Thursday, October 12, 2006

The Gospel of Grace

My pastor, Charles Garland, is gifted in preaching the Gospel of Grace like few men I have ever heard. His sermons leave me feeling utterly sinful and convicted, yet completely loved and accepted by God. That's a hard balance to strike, and this past Sunday's sermon was no exception. I'm so blessed to sit under such teaching each week.

Christianity is a pretty decent, attractive religion except the stumbling block that the cross represents. Christianity has community, ethics, morality, service, spiritual connectivity, all good things. . . but the cross introduces a new dimension, that brings discomfort into a nice, tidy religion. It's easy to accept the fact that we need some help from God, but it's very hard (impossible, in fact, without a change of heart) for man to accept that the kind of help he needs doesn't just require God as a cheerleader or a helpful friend; the kind of help man needs requires God to send His own Son to die for him.
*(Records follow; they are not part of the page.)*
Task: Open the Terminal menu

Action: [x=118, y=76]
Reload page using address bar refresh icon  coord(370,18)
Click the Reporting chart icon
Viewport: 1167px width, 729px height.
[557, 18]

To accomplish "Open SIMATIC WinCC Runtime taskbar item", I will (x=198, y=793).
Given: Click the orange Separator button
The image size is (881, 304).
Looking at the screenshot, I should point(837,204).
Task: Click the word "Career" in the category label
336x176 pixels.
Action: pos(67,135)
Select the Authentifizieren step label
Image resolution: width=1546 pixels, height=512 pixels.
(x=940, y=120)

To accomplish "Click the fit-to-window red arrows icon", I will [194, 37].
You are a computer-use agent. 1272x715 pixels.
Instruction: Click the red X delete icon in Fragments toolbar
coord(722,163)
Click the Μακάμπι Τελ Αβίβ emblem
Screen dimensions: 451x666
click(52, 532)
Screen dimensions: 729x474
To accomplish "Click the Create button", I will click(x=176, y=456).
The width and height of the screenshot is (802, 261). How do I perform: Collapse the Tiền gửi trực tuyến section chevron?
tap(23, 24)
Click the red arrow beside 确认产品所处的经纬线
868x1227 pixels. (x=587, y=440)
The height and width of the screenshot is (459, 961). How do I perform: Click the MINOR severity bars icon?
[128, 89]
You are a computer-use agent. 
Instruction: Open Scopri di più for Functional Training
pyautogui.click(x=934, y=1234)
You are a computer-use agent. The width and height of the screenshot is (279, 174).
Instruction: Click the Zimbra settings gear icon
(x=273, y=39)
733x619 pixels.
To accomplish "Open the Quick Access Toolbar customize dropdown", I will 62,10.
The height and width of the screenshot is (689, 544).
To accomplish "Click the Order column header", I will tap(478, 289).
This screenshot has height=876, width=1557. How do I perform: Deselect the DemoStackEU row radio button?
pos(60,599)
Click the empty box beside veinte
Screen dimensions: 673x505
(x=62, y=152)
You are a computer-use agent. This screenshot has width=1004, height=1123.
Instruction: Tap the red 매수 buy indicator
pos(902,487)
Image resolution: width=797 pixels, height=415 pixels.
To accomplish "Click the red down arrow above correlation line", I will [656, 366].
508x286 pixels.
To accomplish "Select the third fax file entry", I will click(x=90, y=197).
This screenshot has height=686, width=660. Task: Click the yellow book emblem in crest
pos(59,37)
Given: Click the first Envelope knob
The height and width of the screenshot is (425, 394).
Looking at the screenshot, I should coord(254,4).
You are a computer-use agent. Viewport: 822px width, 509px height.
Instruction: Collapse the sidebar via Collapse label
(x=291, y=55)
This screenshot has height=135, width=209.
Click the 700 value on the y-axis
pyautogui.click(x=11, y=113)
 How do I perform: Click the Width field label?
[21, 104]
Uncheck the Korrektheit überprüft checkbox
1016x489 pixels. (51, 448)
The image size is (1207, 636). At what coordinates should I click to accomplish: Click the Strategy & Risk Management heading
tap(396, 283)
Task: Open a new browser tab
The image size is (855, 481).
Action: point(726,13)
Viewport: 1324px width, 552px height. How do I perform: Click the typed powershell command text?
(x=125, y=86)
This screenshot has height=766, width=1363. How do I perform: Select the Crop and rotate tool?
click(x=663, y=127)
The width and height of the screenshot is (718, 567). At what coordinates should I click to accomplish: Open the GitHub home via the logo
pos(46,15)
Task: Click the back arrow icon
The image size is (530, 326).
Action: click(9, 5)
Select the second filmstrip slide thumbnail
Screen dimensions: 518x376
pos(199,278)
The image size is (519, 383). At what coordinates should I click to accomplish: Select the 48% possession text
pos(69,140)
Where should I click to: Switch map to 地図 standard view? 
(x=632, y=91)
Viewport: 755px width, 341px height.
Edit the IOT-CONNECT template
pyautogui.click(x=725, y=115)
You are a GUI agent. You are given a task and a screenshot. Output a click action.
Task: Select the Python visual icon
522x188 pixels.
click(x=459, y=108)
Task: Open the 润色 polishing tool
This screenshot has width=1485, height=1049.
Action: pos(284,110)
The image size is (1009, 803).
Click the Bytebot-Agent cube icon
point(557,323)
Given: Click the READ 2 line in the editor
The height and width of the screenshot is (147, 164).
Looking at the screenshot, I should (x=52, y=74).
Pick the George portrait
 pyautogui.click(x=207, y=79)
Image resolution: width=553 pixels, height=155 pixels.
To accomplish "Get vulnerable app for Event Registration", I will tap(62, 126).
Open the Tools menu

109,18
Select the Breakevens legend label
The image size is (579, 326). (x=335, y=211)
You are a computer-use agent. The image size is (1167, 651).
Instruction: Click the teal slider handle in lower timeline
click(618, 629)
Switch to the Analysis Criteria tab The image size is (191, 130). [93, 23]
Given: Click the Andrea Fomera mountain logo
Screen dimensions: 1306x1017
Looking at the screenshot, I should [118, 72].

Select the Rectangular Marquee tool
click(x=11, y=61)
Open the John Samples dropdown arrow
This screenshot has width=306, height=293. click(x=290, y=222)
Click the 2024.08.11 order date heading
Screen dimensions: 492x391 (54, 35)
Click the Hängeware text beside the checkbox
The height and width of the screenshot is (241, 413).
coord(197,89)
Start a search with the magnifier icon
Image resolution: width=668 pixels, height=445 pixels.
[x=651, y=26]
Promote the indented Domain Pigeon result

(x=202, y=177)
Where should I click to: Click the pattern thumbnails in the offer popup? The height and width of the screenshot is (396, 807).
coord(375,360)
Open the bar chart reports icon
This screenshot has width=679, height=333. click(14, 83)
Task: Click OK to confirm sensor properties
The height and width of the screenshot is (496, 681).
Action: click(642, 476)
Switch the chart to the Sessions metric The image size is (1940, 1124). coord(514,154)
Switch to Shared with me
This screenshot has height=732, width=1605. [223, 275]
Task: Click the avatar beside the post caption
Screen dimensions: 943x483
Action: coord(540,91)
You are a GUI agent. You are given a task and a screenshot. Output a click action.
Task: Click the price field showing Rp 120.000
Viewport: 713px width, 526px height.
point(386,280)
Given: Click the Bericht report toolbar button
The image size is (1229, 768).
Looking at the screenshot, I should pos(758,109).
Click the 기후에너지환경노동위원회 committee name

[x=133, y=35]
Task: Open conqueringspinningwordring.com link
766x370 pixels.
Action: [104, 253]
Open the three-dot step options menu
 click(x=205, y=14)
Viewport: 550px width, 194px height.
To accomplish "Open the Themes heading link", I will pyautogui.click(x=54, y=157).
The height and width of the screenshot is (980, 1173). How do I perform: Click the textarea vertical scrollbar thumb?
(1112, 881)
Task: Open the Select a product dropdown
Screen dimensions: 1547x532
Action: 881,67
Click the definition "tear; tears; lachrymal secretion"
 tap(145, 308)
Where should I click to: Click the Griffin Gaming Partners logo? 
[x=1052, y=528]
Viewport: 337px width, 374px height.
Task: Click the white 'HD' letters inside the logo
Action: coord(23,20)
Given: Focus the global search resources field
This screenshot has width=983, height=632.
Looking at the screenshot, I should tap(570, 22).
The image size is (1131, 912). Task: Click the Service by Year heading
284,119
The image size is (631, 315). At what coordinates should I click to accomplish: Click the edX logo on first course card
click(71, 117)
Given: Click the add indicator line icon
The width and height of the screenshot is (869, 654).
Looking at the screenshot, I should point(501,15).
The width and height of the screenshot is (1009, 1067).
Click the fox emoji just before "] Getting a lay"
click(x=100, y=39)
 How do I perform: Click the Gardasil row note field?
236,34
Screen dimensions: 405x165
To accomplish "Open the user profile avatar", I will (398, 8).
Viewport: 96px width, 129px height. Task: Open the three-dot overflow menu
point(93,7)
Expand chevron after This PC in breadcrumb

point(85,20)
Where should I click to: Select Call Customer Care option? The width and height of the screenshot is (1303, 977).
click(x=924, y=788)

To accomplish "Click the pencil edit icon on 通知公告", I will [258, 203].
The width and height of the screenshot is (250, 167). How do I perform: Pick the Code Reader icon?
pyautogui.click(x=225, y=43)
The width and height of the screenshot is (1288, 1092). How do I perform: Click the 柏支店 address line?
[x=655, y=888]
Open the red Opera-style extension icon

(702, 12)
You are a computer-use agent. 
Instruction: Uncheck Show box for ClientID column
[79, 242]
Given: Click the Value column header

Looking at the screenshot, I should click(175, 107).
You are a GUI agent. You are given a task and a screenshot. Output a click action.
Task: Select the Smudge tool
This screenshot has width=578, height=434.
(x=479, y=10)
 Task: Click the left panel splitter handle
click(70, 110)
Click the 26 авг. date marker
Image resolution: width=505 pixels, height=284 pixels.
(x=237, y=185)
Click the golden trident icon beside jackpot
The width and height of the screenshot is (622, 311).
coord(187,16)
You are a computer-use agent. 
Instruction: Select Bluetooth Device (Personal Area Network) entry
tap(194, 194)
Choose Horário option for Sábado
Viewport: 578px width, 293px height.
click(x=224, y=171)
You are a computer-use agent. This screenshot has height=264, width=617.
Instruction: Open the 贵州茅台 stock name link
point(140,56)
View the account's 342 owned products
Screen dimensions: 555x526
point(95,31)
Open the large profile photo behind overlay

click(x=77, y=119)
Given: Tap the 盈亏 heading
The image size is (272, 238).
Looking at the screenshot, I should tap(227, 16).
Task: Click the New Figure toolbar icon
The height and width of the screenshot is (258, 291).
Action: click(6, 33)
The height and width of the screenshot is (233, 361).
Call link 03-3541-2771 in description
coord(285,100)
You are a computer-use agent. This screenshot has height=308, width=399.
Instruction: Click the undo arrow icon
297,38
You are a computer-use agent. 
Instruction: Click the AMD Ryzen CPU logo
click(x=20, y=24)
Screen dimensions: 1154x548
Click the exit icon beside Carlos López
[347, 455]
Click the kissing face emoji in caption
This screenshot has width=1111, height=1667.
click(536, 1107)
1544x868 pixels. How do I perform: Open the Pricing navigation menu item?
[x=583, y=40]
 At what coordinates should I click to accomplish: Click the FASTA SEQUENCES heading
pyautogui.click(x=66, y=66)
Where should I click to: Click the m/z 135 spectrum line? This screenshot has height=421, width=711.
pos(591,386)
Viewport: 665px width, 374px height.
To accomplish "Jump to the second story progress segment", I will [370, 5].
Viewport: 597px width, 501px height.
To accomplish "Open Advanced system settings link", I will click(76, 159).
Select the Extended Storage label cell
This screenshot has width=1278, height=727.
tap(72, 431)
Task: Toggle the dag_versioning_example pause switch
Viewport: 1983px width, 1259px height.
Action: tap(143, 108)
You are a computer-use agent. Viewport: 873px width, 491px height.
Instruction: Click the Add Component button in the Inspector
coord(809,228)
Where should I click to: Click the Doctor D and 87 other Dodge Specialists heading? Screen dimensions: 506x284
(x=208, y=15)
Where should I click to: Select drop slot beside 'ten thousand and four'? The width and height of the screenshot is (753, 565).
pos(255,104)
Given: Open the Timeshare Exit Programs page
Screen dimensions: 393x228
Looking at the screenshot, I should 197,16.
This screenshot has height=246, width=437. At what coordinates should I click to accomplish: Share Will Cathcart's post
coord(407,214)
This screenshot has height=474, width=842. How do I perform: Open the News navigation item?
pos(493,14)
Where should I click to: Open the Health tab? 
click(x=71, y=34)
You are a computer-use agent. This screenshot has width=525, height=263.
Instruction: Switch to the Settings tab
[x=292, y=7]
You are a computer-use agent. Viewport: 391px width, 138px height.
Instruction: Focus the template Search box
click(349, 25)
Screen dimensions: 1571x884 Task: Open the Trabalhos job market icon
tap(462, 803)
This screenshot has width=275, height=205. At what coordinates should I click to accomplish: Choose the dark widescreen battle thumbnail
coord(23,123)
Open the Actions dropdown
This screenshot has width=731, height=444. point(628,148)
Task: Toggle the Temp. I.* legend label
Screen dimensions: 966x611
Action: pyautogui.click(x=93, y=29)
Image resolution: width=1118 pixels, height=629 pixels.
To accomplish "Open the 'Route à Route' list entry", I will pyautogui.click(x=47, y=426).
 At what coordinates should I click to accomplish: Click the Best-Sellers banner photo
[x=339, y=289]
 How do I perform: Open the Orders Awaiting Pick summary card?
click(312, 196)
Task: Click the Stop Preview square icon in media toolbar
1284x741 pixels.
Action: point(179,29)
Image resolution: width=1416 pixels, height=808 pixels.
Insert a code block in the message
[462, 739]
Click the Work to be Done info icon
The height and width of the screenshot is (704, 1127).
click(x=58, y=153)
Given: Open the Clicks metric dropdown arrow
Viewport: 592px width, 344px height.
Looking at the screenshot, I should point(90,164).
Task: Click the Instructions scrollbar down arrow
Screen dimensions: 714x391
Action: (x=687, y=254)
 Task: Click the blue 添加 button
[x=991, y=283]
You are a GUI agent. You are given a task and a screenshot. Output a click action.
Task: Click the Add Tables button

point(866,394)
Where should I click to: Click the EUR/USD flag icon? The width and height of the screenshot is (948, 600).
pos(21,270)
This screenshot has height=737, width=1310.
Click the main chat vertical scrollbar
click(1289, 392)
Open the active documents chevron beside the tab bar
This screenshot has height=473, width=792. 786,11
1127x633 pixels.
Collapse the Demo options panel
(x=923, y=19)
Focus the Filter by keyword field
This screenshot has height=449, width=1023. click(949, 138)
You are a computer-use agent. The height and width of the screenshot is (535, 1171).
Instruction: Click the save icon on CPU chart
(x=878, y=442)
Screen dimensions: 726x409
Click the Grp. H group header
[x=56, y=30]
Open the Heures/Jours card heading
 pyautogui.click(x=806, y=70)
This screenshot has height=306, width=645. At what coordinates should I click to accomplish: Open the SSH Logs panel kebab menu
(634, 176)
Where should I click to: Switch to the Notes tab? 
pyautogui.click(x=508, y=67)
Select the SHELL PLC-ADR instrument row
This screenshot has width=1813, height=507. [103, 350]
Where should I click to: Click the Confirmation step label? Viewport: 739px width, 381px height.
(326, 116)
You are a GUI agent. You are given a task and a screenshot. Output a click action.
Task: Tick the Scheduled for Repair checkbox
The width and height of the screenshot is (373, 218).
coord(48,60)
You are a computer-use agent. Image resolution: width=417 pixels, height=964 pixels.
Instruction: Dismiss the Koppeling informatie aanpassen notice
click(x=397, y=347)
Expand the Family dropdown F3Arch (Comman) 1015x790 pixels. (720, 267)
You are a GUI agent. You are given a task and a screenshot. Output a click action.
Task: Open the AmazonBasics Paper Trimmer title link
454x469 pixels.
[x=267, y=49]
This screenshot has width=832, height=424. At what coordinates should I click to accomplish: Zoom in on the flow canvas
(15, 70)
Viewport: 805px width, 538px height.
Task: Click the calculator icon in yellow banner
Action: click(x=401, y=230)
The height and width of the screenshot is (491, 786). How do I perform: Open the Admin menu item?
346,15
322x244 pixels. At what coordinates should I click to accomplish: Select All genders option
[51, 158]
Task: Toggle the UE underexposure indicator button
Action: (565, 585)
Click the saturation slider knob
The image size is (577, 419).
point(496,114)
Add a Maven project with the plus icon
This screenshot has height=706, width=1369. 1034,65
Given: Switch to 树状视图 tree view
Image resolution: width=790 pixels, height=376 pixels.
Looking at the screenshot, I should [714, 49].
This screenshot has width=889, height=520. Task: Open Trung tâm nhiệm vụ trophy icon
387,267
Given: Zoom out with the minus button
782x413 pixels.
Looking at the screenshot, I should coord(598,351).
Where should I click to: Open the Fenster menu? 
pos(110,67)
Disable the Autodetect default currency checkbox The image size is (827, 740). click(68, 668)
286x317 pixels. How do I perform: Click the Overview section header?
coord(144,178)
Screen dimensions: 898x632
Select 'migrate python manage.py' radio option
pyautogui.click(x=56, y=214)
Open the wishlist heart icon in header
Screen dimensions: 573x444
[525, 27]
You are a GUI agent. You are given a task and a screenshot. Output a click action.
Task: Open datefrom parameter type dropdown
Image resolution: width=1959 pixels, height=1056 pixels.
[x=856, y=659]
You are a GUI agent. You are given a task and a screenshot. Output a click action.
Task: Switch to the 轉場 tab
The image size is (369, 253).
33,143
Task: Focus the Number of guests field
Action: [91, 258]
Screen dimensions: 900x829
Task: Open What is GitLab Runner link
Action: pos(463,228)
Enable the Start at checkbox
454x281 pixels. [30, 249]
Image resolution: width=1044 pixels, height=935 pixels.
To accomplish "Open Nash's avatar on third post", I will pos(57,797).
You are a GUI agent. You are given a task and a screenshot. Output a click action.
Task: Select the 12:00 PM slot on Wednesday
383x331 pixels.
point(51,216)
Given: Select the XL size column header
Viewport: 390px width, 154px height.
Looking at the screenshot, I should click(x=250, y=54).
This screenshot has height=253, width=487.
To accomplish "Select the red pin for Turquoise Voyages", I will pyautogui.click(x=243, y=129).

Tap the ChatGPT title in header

It's hard to admit that we need help that bad.

The text of the sermon last week was from Mark 14, specifically a look at Peter the night before the crucifixion. Peter was a close associate of Mark, and likely the Gospel of Mark was written largely from Peter's own viewpoint. What is therefore interesting is just how imperfect Peter is depicted in the Gospel of Mark. There is no attempt to brush up the portrait of Peter; instead he is shown for just how fallible, pompous, and self-reliant he truly is. . . until he is broken. With his denial of Christ, Peter's pride and self-reliance is shattered, and he finally truly comprehends his need for grace. Far from making Peter useless, his failure makes him more useful in Christ's kingdom, for when he is weak, Christ is strong.

That is the Gospel, not that we come to God with a resume for our accomplishments that show our usefulness for His kingom, but that we come empty-handed, broken, and dirty, and in need of a Savior. Only then, when we come knowing we have nothing, can God begin to use us for His purposes. That is the Gospel of Grace. That we are utterly sinful (not just sort of sinful), but that God will completely accept all those who turn to Him in faith. Utterly sinful and completely accepted. What a paradox, a stumbling block! - but what a beautiful truth. God's mercy is great. His grace is abundant.

Nothing in my hand I bring,
Simply to Thy cross I cling.
Naked, come to Thee for dress;
Helpless, look to Thee for grace;
Foul, I to the fountain fly;
Wash me, Savior, or I die.

If you are interested, last week's sermon by my pastor can be found here. Choose "sermons" from the left taskbar, and then choose "Peter and Judas" from October 8th. I especially thought the comparison of Peter and Judas was interesting.

4 comments:

Adrian C. Keister said...

That is good that your pastor has a balance of law and grace. That's one thing I've appreciated about Chris. Praise God!

In Christ.

Susan said...

Indeed. God definitely led our pastoral search committee!

JimSimply said...

I missed this sermon live, since my wife and I just started attending. But we have had the same response. At least once every service, I nudge my wife and say or write, "Have you heard anyone speak like this before?"

I've spent my entire life in churches, and I have never heard someone speak so frankly about our condition, mitigating it always with the love and stupendous mercy of God. It's a grace of God to be able to hear such sermons.

Nice to find another blogger in the pews!

http://jamiecain.wordpress.com

Susan said...

Thank you for the comment, Jim. How fun to find a local, even intra-church blogger! I hope to meet you and your wife in person sometime soon, maybe. I'm pretty easy to spot in church - long blond hair and a hat :).